Michael Calabrese of the Wireless Future Open Technology Institute at New America, paid a visit to Carr’s office last week (before Carr officially became Chairman) to advocate for a phone-unlocking mandate.
“Consistent with our consumer group comments and more recent joint public interest letter, a policy of automatic unlocking of all phones… would promote its goals of promoting competition in the handset and wireless markets, while preserving the ability of carriers to detect and prevent fraud and to offer low-cost handsets,” Calabrese wrote in a Jan. 21 FCC filing.
Calabrese was pushing on an open door because Carr and Commissioner Nathan Simington, both Republicans, joined two Democrats — Commissioner Geoffrey Starks and Commissioner Anna Gomez — last July in a vote to launch a notice of proposed rulemaking that featured an unlocking mandate that would take effect within 60 days of activation.
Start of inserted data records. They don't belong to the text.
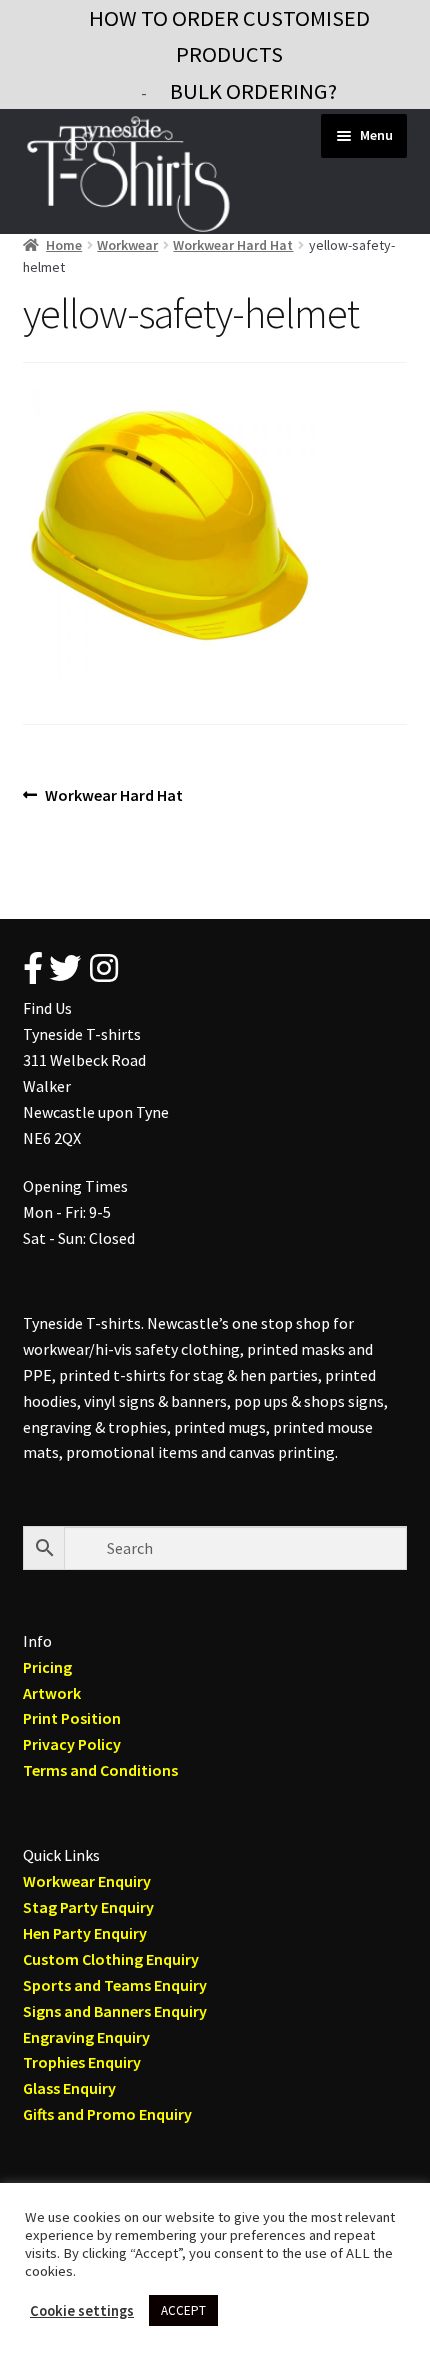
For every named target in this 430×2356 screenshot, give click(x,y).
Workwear (127, 245)
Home (64, 245)
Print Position (72, 1718)
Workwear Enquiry (87, 1881)
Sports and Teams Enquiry (115, 1985)
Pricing (47, 1667)
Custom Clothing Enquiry (111, 1959)
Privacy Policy (72, 1744)
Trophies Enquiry (82, 2062)
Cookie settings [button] (82, 2311)
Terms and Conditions (100, 1770)
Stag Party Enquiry (88, 1907)
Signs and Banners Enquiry (115, 2011)
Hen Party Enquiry (85, 1933)
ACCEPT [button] (183, 2310)
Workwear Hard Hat (233, 245)
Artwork (52, 1693)
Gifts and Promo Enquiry (107, 2114)
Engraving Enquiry (86, 2037)
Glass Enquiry (69, 2088)
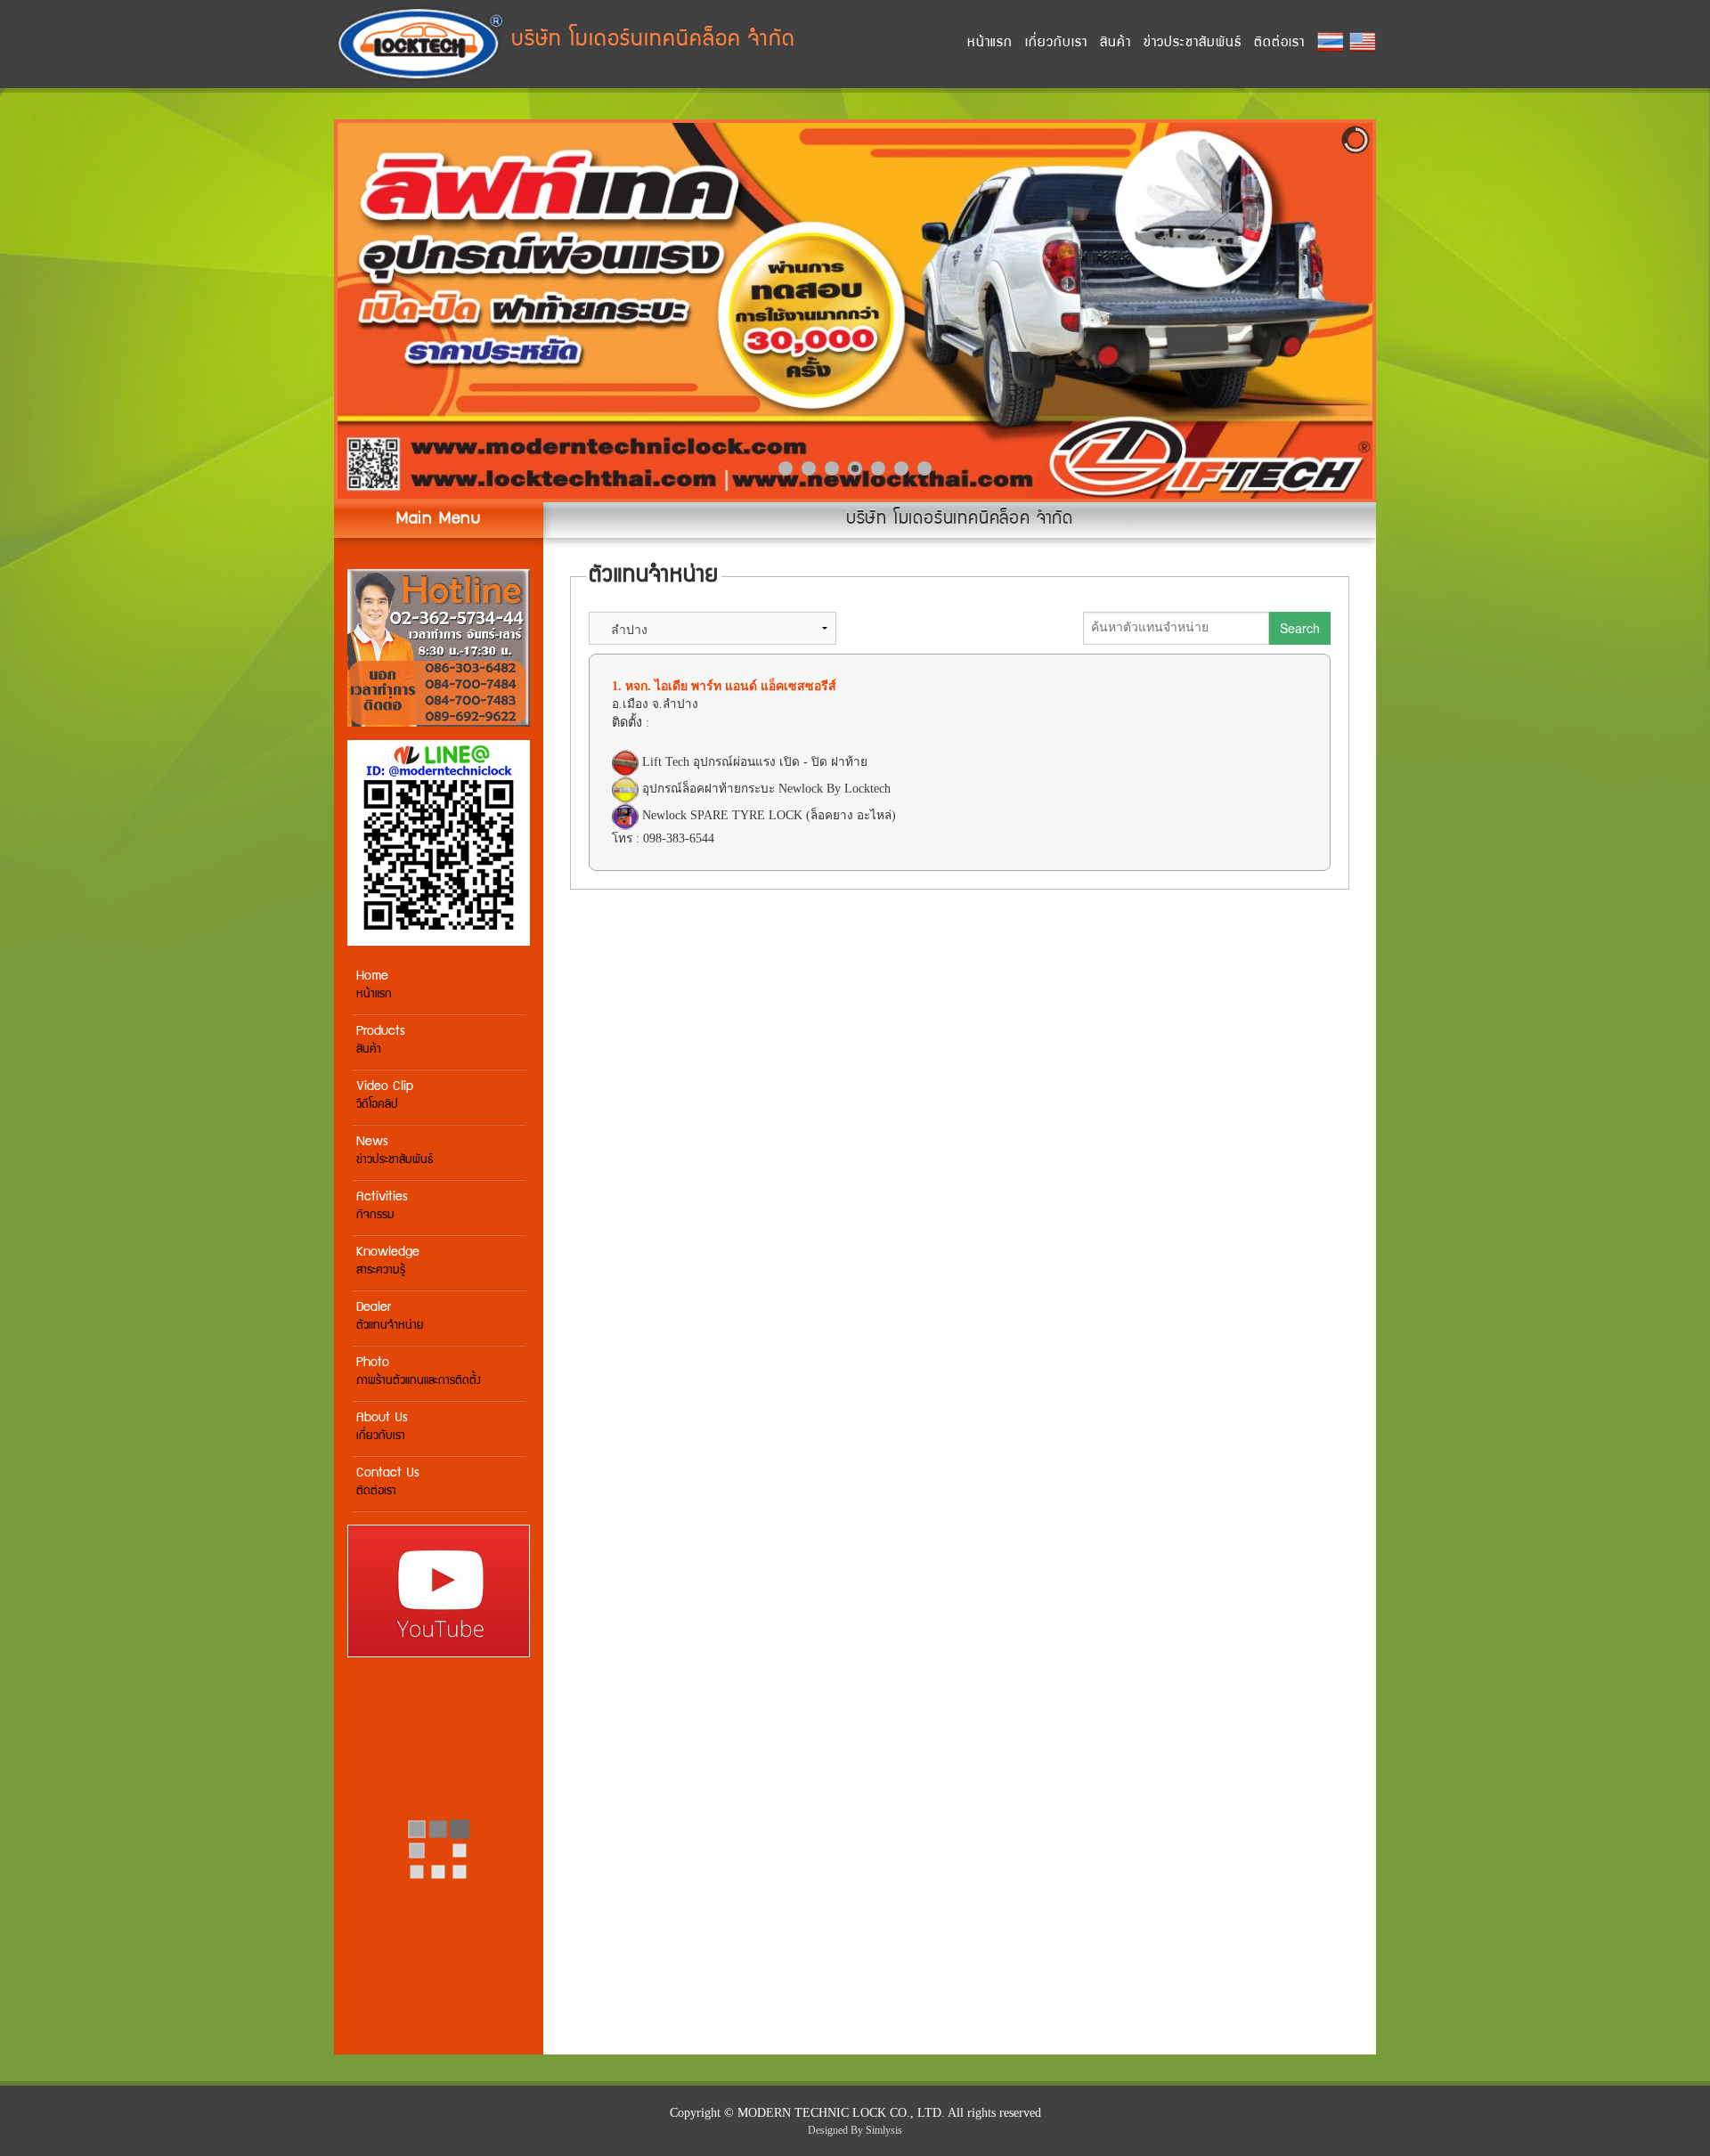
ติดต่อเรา (1279, 43)
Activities (382, 1206)
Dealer (390, 1316)
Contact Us (387, 1482)
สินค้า (1115, 43)
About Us (382, 1427)
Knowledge (387, 1261)
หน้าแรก (990, 43)
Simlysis (884, 2130)
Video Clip (384, 1096)
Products (380, 1040)
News (394, 1151)
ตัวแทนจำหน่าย (654, 576)
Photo (418, 1372)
AT&T and T-Mobile opposed the unlocking plan, saying the agency lacked legal authority and risked unleashing profound economic consequences.
Some organizations have issues with the 60-day waiting period, NCTA – The Internet & Television Association argued last October that fraud could increase substantially if the FCC moved forward with the 60-day unlocking mandate. The organization urged the FCC to extend the period to 180 days.